Sundance project: “Ponyboi,” written by and starring Gallo, follows an intersex sex worker named Ponyboi in New Jersey over the course of a rather eventful Valentine’s Day. The project was originally conceived by Gallo, who is intersex and from New Jersey, while at NYU (they graduated in 2013), first as a theater piece, then as a short film and then a feature film, directed by Esteban Arango.

When Gallo was at NYU, their focus was on theater, and they admit they’re surprised by their transition into screenwriting and screen acting, which initially came from an interest in playing with time more fluidly than stage work allows.

“So much of my experience as an artist has to do with memory and dream, and so it came out of a new desire that I had to express a deeper psychology that I experienced. I feel the world on a very deep emotional, psychic level, that cinema was the only language for that,” they say.

Now, they’re relishing the chance for people to finally see their acting and writing abilities on screen.

“It just makes me certain that my career ahead of me is going to be one marked by longevity and success,” Gallo says.

Name: Callina Liang

Callina Liang photographed for WWD on January 20, 2024 in Park Slope, Utah, during Sundance Film Festival.
Callina Liang photographed for WWD on January 20, 2024 in Park Slope, Utah, during Sundance Film Festival.

Sundance project: “Presence,” Steven Soderberg’s latest, is a psychological thriller shot from the perspective of a ghost haunting a dysfunctional family. Liang is the film’s lead, starring alongside Lucy Liu, Chris Sullivan and Julia Fox.

Notable past credits: The film is Liang’s second movie, but her first to be released.

“Presence” shot in just 11 days, most of which were half days, in September 2023 with a SAG-AFTRA waiver.

“It genuinely felt like a fever dream. Even watching it felt like a fever dream,” Liang says. “Steven turned it around so quickly. Every day after we filmed, he would edit.”

The script initially blew her away, and so did the chance to work with such a legendary director so early in her career.

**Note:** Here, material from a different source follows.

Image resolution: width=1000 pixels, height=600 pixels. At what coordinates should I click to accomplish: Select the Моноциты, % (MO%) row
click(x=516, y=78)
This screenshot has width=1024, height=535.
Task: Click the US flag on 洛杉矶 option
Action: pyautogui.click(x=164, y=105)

“When I read [the script], within the first five pages, you can really tell no film has ever been made like this before,” she says. “And I was very intrigued.”

Despite the intense nature of the film, Liang says working on it was a light and easy experience.

“Steven is so chill and fast and easy to work with. He doesn’t really say much at all. So us actors, we’d get together all the time in our free time, and we had a lot of free time since he worked so fast,” she says. “I was expecting it to be a little bit more stressful.”